Photo by Edward HooverSpeed limits on two area roads are going up. Mayor Vince Gray has ordered that the speed limit on Benning Road NE between Oklahoma Avenue and Kenilworth Avenue increase from 30 to 35 miles an hour, while the speed limit for D.C. 295 from Eastern Avenue to near the Wilson Bridge will rise from 45 to 50 miles an hour.
“These are roadways where we have previously studied the speed limits and can make changes immediately without significantly impacting safety,” said Gray in a press release. “We want drivers to respect our traffic laws, and in return we have to have realistic expectations of them that match the physical environment, while continuing to protect pedestrians and cyclists.”
Both are routes used heavily by commuters, and speed cameras on both have provoked howls of complaints from drivers who say that the posted speed limits are too low for the roads they are on. In fiscal year 2012, two cameras on 295 produced 168,630 tickets, or 23 percent of all speed camera tickets handed out that year. Two Benning Road cameras—one on an eastbound stretch, the other on a westbound segment—produced 16,447 tickets.
There’s some truth to the argument that the speed limits on that segment of Benning Road—where it crosses the Anacostia River—are set too low. A 2006 speed study found that the 85th percentile speed—the speed at which or below 85 percent of motorists will drive—on the segment was 41 mph, while in 2010 it dropped to 36. According to traffic engineers, that finding suggests that the speed limit should have been set at 35 mph. (A similar argument has been made for Porter Street NW.)

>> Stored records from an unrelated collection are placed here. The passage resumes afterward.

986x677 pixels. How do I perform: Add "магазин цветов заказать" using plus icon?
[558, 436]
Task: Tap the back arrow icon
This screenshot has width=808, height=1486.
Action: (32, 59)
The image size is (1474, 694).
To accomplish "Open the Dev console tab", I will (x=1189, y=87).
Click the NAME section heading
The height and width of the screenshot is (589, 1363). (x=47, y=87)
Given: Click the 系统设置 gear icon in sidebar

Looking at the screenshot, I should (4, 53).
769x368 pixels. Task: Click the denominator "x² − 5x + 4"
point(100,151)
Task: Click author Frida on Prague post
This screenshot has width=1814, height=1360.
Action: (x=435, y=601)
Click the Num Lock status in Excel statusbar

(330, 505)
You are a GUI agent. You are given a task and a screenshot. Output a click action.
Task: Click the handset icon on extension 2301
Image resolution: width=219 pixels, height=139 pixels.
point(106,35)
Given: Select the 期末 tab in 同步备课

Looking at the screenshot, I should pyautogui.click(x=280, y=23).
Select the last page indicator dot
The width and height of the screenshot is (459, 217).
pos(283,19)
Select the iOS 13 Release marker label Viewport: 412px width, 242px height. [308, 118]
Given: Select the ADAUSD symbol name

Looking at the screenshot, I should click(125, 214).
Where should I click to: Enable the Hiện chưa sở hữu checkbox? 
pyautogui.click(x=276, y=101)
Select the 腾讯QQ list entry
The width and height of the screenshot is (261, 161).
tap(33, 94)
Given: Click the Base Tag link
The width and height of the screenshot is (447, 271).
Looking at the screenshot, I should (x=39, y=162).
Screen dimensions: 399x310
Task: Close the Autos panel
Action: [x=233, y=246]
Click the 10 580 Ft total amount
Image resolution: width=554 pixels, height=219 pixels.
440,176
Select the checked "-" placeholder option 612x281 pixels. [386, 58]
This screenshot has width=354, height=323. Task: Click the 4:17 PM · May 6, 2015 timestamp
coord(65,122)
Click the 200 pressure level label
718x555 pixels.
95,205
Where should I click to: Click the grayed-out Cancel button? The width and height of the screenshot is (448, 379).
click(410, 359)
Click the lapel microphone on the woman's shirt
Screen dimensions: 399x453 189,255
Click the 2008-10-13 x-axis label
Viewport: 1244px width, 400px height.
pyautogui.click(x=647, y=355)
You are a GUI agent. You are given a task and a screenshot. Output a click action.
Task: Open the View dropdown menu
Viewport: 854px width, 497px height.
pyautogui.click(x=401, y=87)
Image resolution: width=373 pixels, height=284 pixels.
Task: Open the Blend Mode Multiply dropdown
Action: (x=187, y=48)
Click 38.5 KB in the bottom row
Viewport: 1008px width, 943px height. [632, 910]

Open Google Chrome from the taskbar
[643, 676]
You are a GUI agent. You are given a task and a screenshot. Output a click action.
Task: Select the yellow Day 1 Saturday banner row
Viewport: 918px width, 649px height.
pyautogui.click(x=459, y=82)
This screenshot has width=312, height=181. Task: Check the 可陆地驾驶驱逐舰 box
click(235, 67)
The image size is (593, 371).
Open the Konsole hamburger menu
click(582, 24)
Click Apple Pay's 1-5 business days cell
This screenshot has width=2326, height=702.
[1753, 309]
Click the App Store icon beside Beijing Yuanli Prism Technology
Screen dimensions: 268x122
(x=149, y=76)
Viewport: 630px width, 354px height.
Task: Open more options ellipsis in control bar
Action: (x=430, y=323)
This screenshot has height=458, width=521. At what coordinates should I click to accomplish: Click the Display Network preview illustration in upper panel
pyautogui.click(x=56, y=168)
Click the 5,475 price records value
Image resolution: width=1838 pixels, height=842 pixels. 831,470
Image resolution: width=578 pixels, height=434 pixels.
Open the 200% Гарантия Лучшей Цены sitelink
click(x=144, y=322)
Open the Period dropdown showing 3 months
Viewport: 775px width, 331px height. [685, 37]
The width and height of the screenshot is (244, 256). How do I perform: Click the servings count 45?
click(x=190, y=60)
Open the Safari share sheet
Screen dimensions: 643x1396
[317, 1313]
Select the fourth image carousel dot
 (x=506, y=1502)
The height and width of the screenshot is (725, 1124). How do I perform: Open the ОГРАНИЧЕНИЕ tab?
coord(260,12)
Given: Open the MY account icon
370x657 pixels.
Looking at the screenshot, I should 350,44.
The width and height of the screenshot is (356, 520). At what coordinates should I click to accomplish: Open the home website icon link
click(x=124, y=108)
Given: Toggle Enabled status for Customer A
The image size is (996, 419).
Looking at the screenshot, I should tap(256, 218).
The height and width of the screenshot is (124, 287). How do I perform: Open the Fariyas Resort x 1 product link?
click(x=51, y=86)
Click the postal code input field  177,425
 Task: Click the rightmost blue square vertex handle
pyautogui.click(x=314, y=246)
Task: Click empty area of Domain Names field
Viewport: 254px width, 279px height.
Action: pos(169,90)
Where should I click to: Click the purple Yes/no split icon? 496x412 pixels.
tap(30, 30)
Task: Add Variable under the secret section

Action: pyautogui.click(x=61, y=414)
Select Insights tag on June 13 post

A larger-scale reassessment of speed limits across D.C. may be in the offing next year. A D.C. Council bill up for consideration tomorrow would mandate a year-long study of speed limits across the city, and Gray hinted that changes to Benning Road and 295 may only be the first of many to come to area roads. Gray recently used emergency regulations to drop some speed camera fines, and the council is also considering a bill that would do so.